Demon Copperhead by Barbara Kingsolver

Review by Elisabeth Martin Rogers

Demon Copperhead tells the life of Damon, who among everyone else in the novel, has a nickname - Demon. He has fiery red hair and a world of trouble resting on his shoulders. He grows up in the Appalachians at first with his mother, then gets tossed into the whirlpool of foster care. I immediately got attached to Demon and wanted nothing more than to see him find some peace in life. The novel is fiction, but it addresses some very real struggles people face in life, particularly with addiction and trauma.

There is an underlying narrative about stereotypes of Appalachian people. Demon himself is Melungeon, and there is talk about how city-folk perceive people from Appalachia as redneck hillbilly addicts that amount to nothing in life. Kingsolver does lean heavily into the problem of addiction and how much it riddled Demon’s town, but in the same vein we see successes in these people’s lives where they pursue goals they were told they couldn’t accomplish. I think the story does a good job of showing how someone can go completely down the wrong path, but with support and opportunity they can come back from it.

We learn of the hard work it takes to survive in a world pitted against you from the start. I have seen opioid addiction and the representations in this book are dead on. People do not typically try opioids for the fun of it then get addicted - they are prescribed them by a trusted physician for real pain, then not given the tools to use them properly or safely. This is another very real issue Kingsolver addresses. While Demon may be a fictional character, we all know someone like him. This is why I appreciate the novel so much.

Some of you may be thinking the name of this book is similar to that of Charles Dickens’ David Copperfield. You would be right! Demon Copperhead is a reimagining of David Copperfield, but it is still a strong stand alone. The names of popular characters remain, but they are not an exact replica.
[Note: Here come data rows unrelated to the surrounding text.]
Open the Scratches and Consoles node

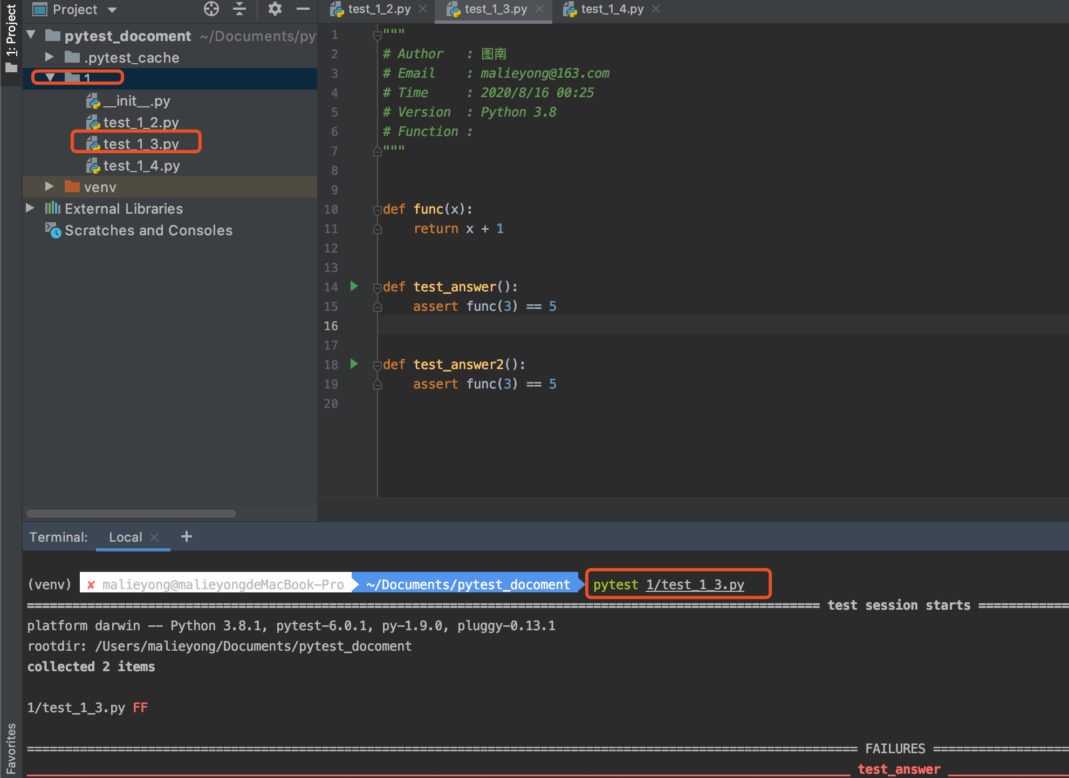pyautogui.click(x=148, y=230)
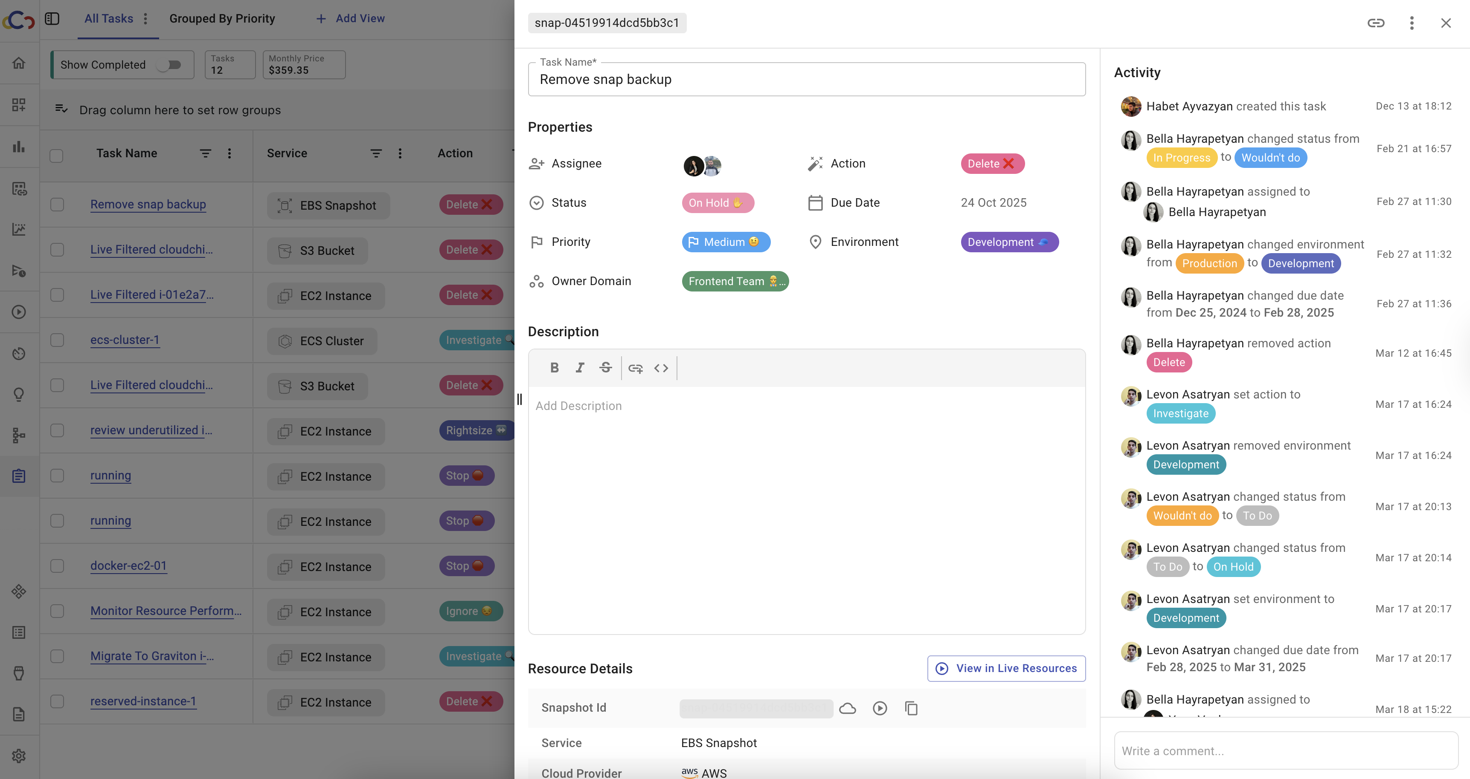Open the On Hold status dropdown
Screen dimensions: 1470x779
coord(717,203)
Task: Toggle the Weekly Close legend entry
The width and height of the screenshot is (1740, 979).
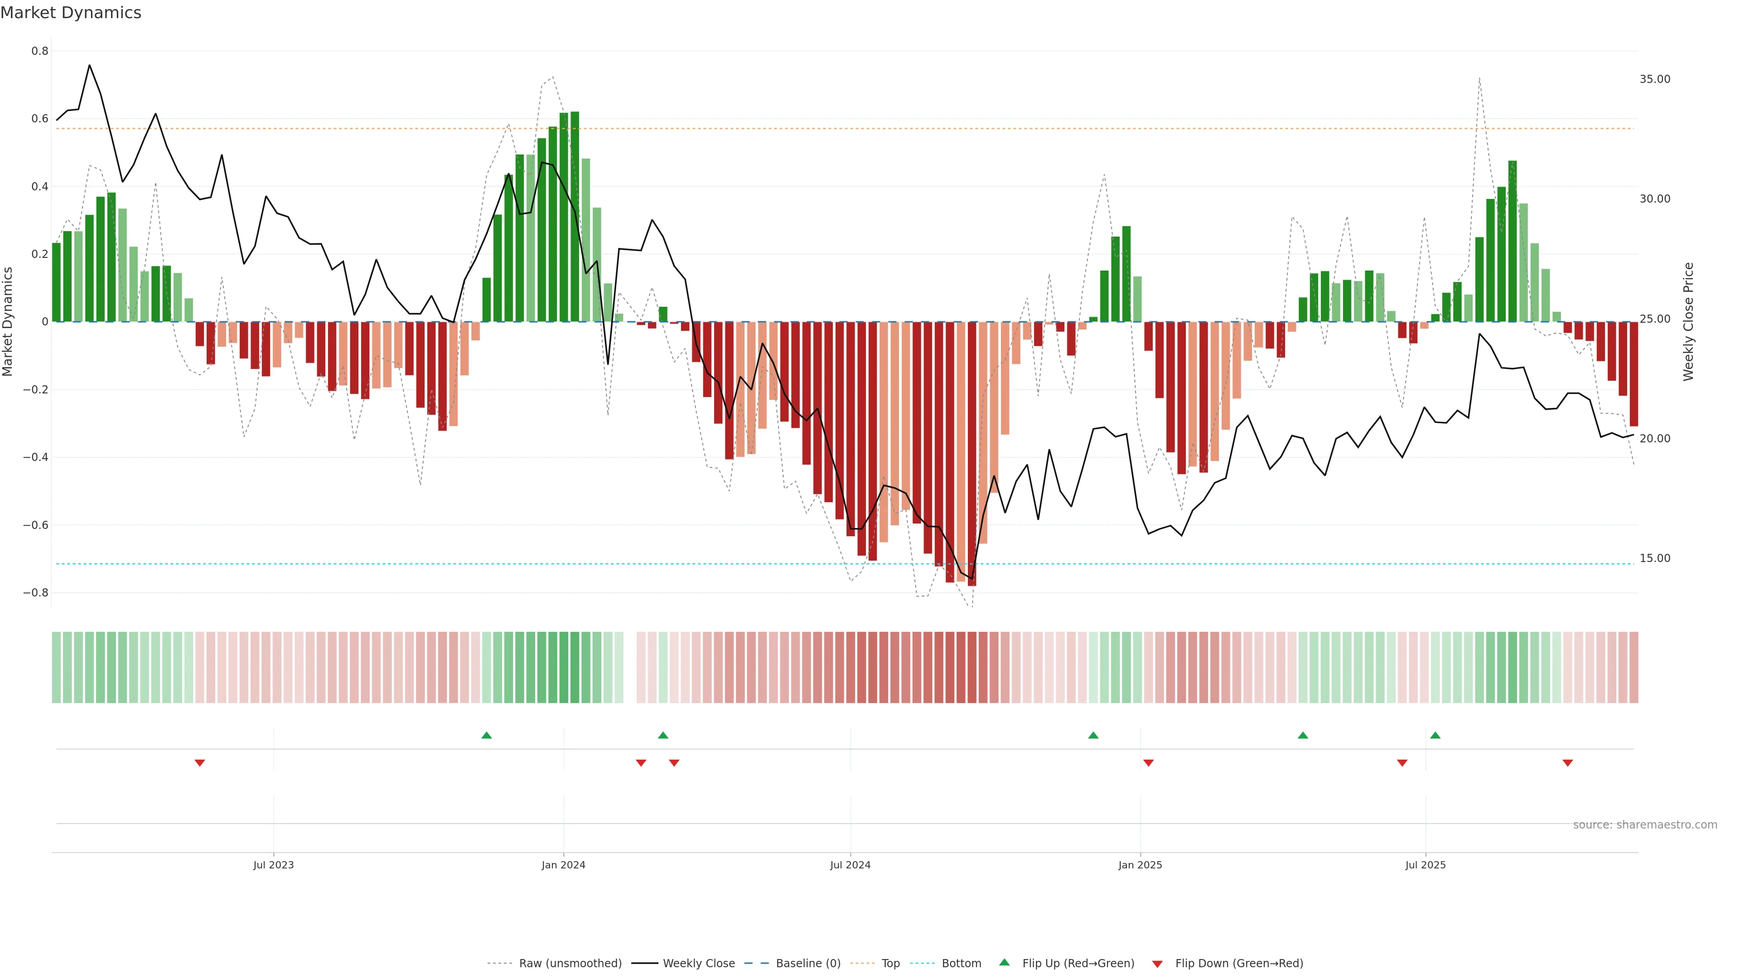Action: pyautogui.click(x=698, y=963)
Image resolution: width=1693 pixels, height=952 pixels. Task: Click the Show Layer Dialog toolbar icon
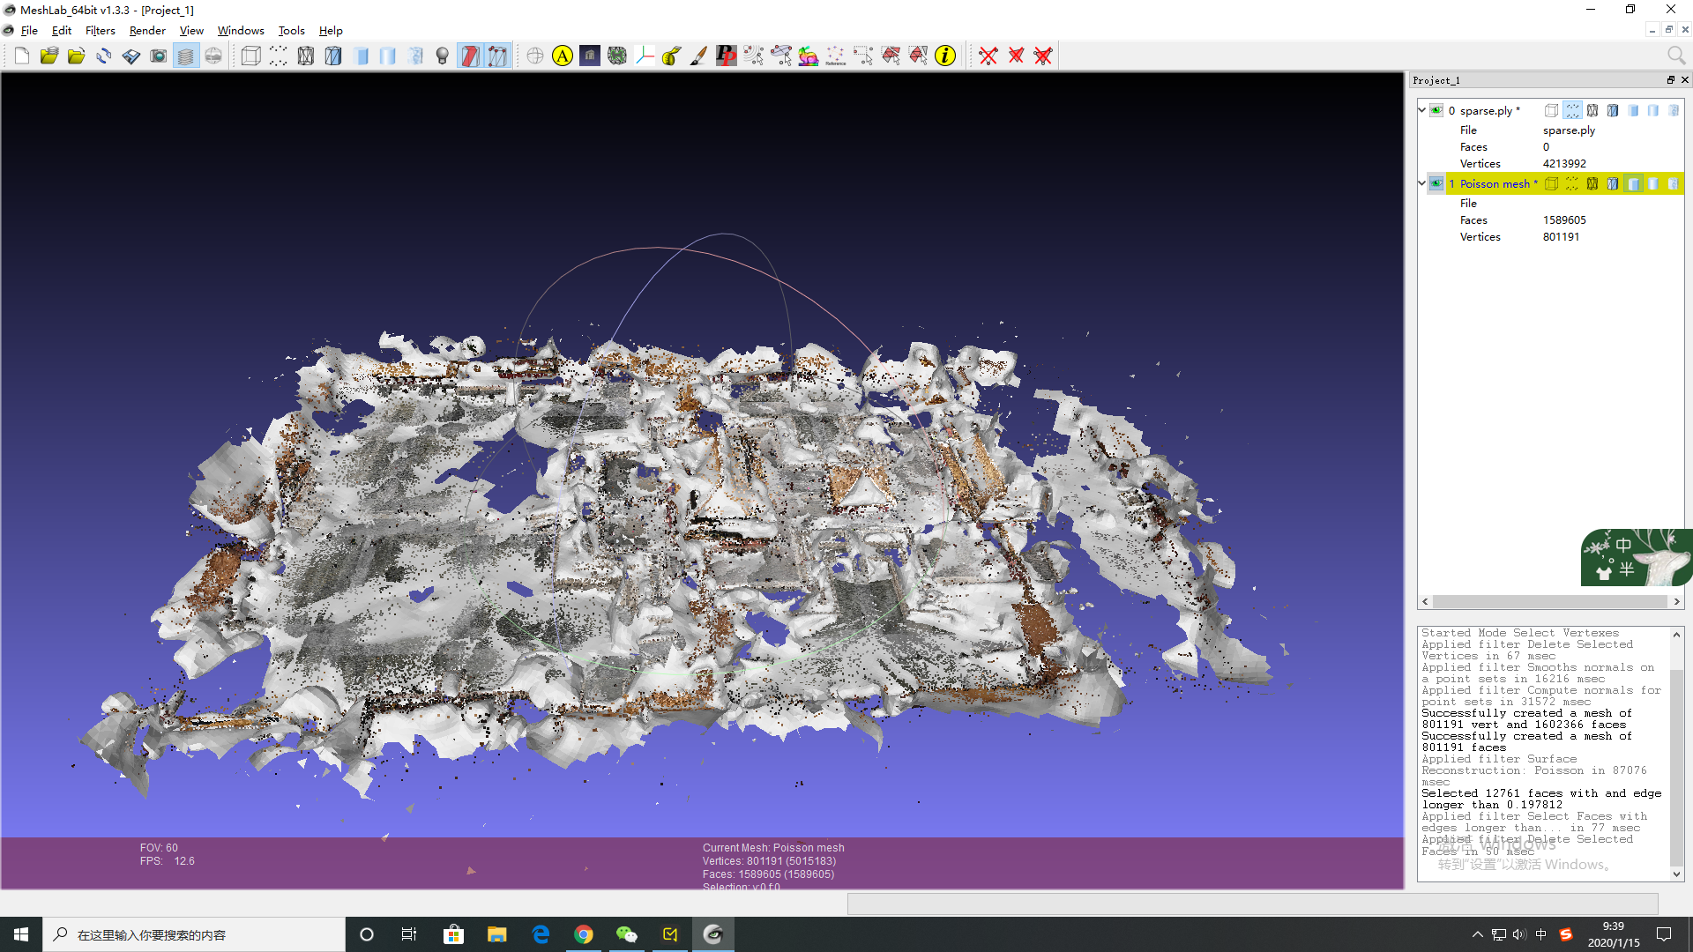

Kingsolver encapsulates the chaos of life that Dickens put forth in his novel, but uses modern tribulations and descriptions that are more relevant to the times (and easier to get through as a reader).

Demon Copperhead is a novel for those with a strong heart, willing to dive into the uncomfortable life of a lost child just trying to figure it all out. It will teach you life lessons and open your mind to systematic issues that need our attention. You will have favorite and despised characters, and I hope you enjoy this thought provoking book like I did. It is no wonder that Demon Copperhead won the Pulitzer Prize in 2023.